▶ Written instruction:
Return the part of the passage on the Society for the Diffusion of Useful Knowledge from "Political Philosophy. By" to "3 vols. 8vo.", copied word for word.

[Given passage start]

Political Philosophy. By HENRY, LORD BROUGHAM, F. R. S. Published under the Superintendence of the Society for the Diffusion of Useful Knowledge. London. 1846. 3 vols. 8vo.

THE Society for the Diffusion of Useful Knowledge was intended to effect a revolution in the moral and social condition of Great Britain. It was composed of men of spirit and ability, and we believe they might claim the originality, or at least the original application, of the idea that knowledge, if rendered easy, attractive, and general, would prove a panacea for the evils of society. That they have not succeeded entirely according to their expectations, is owing to a difficulty which they did not take sufficiently into account, but which has troubled others in the execution of the same project, and was never more pithily stated than in a criticism of their proceedings. When, in the commencement of this enterprise, with all its glories thick upon it, Lord Brougham expressed a belief that, through the agency of this Society, the day would come when every peasant in England would read and enjoy Bacon,— Cobbett replied, that the time must first come when every peasant could eat bacon, and that it would be well if his Lordship should set himself toward bringing it about. Though we admit the correctness of the criticism, there are few to whom the application of it would not be more pertinent than to Lord Brougham; the good time would be far nearer, if each one of us were half as ardent and faithful a laborer in one sphere of action as he has been in many.

[Given passage end]
[Collected data start]

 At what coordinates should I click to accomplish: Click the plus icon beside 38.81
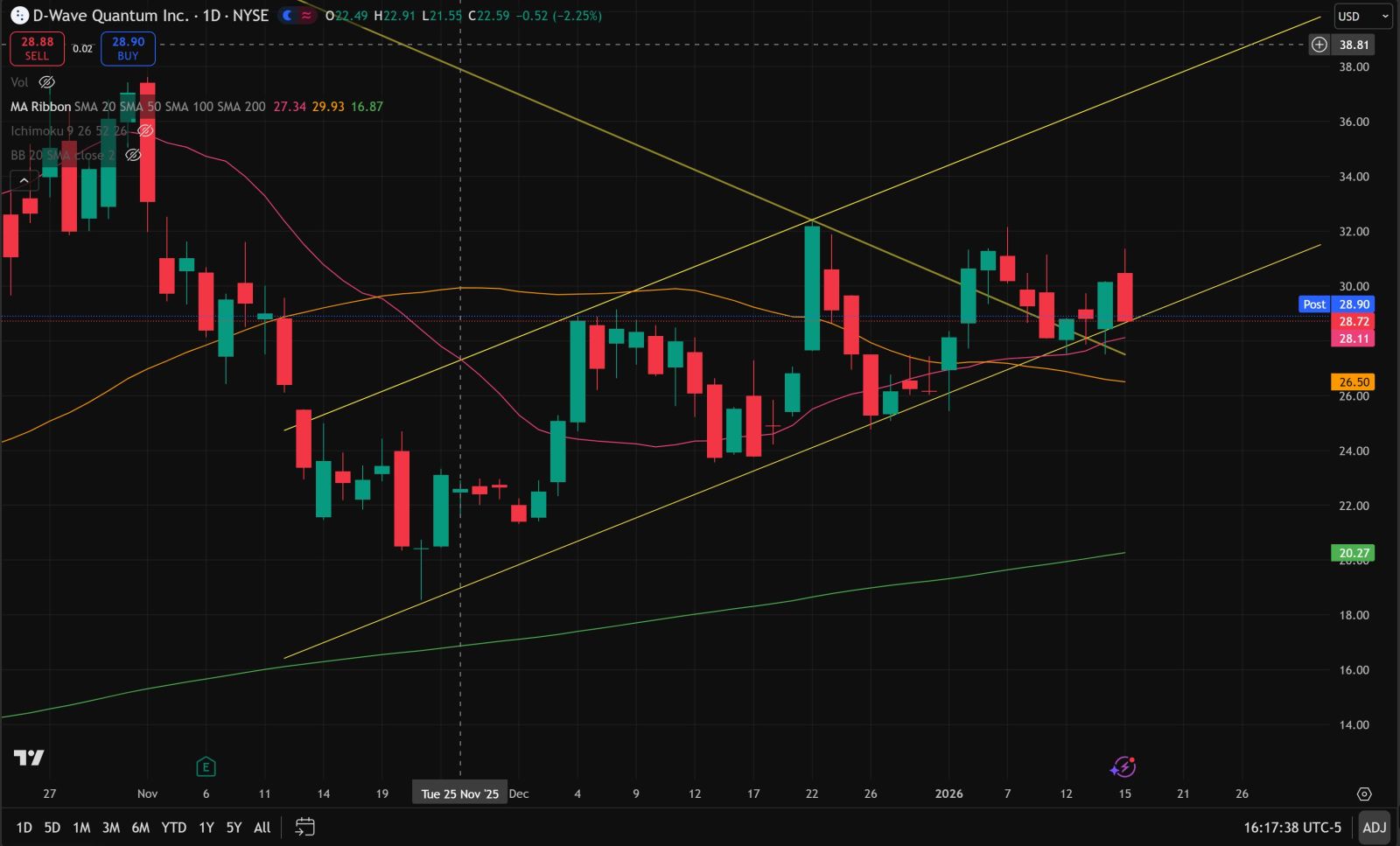click(x=1319, y=45)
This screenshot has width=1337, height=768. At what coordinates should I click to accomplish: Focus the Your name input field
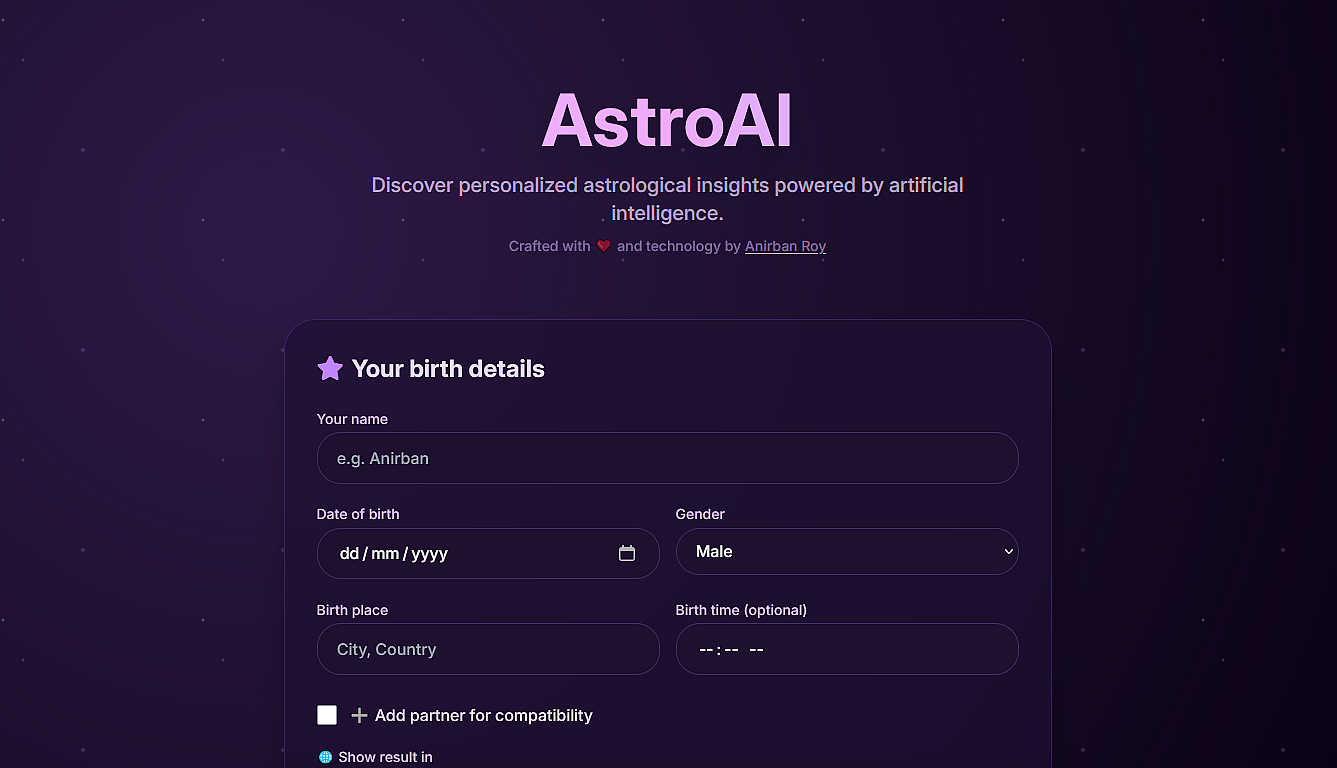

[Collected data end]

▶ Correct response:
Political Philosophy. By HENRY, LORD BROUGHAM, F. R. S. Published under the Superintendence of the Society for the Diffusion of Useful Knowledge. London. 1846. 3 vols. 8vo.